Learning Embedded Part 1: Initialization and Vector Table

Created: 2023-11-04 | Last edited: 2023-11-10

Introduction

In this post we will be going over getting the microcontroller fully initialized and discussing the linker, memory segments and the vector table. I will start by discussing how a basic C program is formatted for those that do not know. If I was not doing bare metal this part of the series would not exist. When using a HAL or any starter code; startup code, a linker script and similar things are usually included. When trying to create a new project this is helpful, but to truly understand what is happening behind the scenes we need to write it ourselves. That is what this post will be focusing on, understanding these very low level concepts.

Memory Sections

First off lets go over all of the different sections in a normal C program. The job of the linker script is to create these sections and place them into the correct places in the microcontrollers Flash and SRAM.

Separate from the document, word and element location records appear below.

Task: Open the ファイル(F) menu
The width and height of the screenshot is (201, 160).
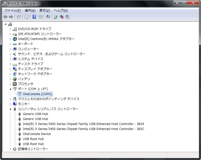Action: [x=13, y=11]
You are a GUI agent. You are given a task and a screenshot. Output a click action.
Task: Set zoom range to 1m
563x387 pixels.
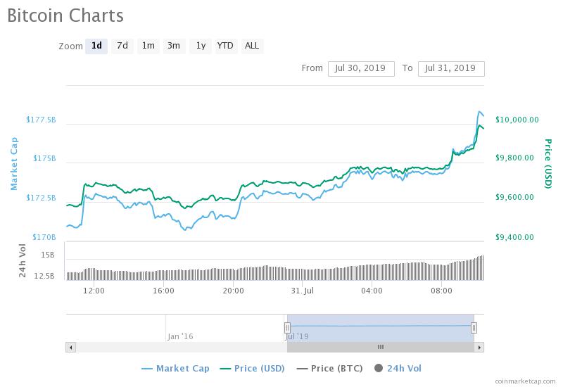point(148,46)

.text: This section contains the all of the code and symbols that are created during compilation.
.rodata: This section contains any read only data. Sometimes (and in my case) this section can be apart of the .text section.
.data: This section contains variables that persist through the length of the program and that are initialized. These include global and static variables.
.bss: This section contains variables that persist through the length of the program and that are NOT initialized. These will be set to 0 by the startup code.

Linker Script

The job of the Linker is to take all of the object files and link them together into a single executable. This was shown when I went over the Makefile; main.o and init.o were built and these were linked together into main.elf. The job of the linker script is to tell the linker where to put the different memory sections of the object files into memory. I will be going over the linker script that is used in this project, it is shown below.

MEMORY
{
    flash : origin = 0x08000000, len = 256k
    sram1 : origin = 0x20000000, len = 48k
    sram2 : origin = 0x10000000, len = 16k
}

SECTIONS
{
    .text : {
        *(.vector_table);
        *(.text);
    } >flash

    .data : {
        _data_values = LOADADDR(.data);
        _data_start = .;
        *(.data);
        _data_end = .;
    } >sram1 AT>flash

    .bss : {
        _bss_start = .;
        *(.bss);
        _bss_end = .;
    } >sram1
}

Memory

So first off with the MEMORY part of the file. This section allows us to specify different parts of the memory in our microcontroller. In the case of the STM32l432KC there is 256k of flash and 64k of SRAM split into two sections. This information can be found in the datasheet. Specifying the different parts of memory, their locations and lengths allows us to put specific parts of the program into different parts of the memory.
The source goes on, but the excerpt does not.